The legislation is called the Extreme Risk Protection Bill, and it would disarm people deemed a safety risk.

Vance told WCBS 880 that he is in strong support of a national gun control agenda, which he said “boils down to no more assault rifles, or only after a certain age; reduced size clips; dealing with access to guns by those who may have a mental illness, which really plays into these ‘red flag’ orders that you were talking about in the state, is focused on; and background checks; and eliminating the 25 percent of the gun sales that are now sold with no background check whatsoever.”

But he said advocates cannot rely on the federal government to pass all the gun control measures that have been proposed, and legislation at the New York state level is also of great importance. He said a similar “red flag” law in Connecticut has been credited by its advocates with saving 100 lives in responding to emergency situations.

Vance said there are specific conditions for defining a dangerous person in the proposed New York state law.

“What you’re looking for is someone who is at risk of something related to mental health, where family members believe activity has been demonstrated that they feel the safe thing to do is to get the guns out of the house, and that individual has a right, after a period of time, to try to get those guns back,” he said. “Domestic violence is also one of the predicate situations that would trigger one of these extreme risk violence protective orders.”

He said state lawmakers might lead the way forward in gun control – but noted that the National Rifle Association also has its own state-by-state strategy.

“They have been trying to pass state-by-state laws, which are called permitless carry laws, which means you don’t need a license or a permit at all to carry a gun concealed, so we have to go head-to-head, toe-to-toe, with the NRA around the country to make sure that their permitless carry agenda around the country does not become the majority law of the land,” he said.

Vance credited the young men and women who survived the Marjory Stoneman Douglas High School shooting that left 17 people dead in Parkland, Florida, and others who have been inspired by them, with catalyzing the movement for change in gun policies.

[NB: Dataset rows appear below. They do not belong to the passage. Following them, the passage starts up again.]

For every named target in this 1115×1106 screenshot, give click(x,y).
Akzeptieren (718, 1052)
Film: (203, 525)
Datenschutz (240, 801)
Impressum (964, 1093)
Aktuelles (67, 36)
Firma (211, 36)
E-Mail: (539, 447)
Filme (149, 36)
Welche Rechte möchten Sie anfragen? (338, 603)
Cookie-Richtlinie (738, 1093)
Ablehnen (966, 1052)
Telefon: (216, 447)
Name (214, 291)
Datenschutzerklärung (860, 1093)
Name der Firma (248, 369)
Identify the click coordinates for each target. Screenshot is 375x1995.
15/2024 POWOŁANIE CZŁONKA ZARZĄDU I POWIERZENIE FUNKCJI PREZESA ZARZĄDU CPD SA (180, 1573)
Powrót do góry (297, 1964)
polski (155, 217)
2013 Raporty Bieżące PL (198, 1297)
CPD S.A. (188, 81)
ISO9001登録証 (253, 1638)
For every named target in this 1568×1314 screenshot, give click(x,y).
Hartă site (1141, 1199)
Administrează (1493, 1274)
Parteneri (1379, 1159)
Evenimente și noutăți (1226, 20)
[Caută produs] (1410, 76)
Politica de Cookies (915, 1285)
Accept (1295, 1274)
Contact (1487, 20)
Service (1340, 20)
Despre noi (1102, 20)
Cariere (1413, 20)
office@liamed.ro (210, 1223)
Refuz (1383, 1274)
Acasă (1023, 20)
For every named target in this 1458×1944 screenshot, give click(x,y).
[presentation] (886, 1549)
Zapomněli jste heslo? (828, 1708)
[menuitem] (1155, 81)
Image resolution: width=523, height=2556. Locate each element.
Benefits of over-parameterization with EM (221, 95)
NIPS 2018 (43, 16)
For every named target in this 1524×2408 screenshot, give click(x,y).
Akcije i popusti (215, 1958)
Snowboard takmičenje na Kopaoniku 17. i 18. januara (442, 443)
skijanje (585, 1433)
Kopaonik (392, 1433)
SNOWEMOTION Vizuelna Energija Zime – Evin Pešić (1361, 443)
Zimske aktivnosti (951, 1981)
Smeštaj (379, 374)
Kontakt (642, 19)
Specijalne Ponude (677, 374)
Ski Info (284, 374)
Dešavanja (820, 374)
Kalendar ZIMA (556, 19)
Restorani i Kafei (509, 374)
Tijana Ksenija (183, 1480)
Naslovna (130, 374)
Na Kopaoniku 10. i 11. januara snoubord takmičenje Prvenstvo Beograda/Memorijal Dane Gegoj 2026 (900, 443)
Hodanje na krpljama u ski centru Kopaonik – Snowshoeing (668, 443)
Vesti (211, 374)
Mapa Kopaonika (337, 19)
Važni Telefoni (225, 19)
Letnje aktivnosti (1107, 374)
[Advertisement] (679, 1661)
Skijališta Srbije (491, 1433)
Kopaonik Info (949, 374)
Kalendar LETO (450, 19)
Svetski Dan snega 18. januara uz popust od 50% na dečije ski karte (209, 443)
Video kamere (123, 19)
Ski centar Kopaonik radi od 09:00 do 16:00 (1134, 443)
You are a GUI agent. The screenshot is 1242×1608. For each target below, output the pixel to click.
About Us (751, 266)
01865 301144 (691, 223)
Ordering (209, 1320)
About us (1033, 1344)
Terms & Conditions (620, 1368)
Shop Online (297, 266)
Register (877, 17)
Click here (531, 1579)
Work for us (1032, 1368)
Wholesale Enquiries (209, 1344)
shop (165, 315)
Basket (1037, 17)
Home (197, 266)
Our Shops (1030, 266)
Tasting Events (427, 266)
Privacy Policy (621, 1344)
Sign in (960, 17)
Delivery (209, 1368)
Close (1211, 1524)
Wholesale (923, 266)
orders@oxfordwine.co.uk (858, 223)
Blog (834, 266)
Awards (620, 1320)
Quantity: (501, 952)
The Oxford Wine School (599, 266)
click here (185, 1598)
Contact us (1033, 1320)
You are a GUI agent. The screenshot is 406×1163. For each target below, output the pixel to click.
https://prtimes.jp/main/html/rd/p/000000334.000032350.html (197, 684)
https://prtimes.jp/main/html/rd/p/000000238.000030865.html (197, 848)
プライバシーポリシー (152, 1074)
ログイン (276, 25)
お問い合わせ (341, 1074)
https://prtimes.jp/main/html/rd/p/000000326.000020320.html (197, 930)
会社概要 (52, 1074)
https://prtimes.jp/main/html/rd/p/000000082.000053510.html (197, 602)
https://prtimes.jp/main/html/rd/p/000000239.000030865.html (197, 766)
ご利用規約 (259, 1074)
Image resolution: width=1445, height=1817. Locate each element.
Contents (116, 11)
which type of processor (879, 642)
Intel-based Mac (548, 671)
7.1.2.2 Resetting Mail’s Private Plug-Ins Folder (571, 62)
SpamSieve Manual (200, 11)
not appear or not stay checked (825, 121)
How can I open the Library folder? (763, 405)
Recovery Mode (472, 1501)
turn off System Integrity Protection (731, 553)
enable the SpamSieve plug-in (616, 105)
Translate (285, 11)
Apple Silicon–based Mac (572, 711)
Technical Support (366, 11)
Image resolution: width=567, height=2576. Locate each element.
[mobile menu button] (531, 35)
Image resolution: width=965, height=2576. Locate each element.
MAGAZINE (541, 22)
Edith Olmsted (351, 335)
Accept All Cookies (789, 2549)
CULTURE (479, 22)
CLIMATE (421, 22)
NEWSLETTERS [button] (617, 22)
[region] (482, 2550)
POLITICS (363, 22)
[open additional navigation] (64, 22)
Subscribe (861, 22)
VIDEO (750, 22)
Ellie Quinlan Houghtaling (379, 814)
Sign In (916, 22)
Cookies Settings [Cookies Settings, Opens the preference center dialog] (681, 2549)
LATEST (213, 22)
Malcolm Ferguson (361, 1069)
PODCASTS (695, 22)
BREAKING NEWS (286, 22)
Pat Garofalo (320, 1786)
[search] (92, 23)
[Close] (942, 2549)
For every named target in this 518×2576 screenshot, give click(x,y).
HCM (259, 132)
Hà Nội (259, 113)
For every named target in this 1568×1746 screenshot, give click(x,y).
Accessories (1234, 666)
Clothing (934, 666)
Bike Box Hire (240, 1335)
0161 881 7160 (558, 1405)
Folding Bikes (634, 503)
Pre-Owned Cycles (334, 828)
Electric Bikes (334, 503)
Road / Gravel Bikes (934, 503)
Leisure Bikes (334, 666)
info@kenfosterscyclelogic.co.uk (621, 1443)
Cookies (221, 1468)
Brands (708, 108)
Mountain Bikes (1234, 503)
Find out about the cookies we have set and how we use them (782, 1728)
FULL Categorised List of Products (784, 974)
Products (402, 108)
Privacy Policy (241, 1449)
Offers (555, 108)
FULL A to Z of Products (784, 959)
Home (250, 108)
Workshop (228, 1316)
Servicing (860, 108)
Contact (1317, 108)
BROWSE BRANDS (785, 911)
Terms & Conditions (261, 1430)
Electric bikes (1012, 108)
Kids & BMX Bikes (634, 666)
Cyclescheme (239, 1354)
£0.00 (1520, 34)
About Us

“The young men and women became the voice and the advocates, and they were brave enough and straight enough to then call out individual politicians, and ask them, ‘Why are you taking money from the NRA?’ It is hard to fight back as an elected representative when the person questioning you is a young man or woman – smart, committed – who just had a horrendous mass murder occur at their school,” Vance said. “And they’re asking questions which legislators can’t duck, because they’re earnest, smart young men and women.”

The Extreme Risk Protection Bill, sponsored by state Sen. Brian Kavanagh (D-Manhattan/Brooklyn), is backed by all of the city’s district attorneys.

Critics of the bill say it would take due process away from gun owners.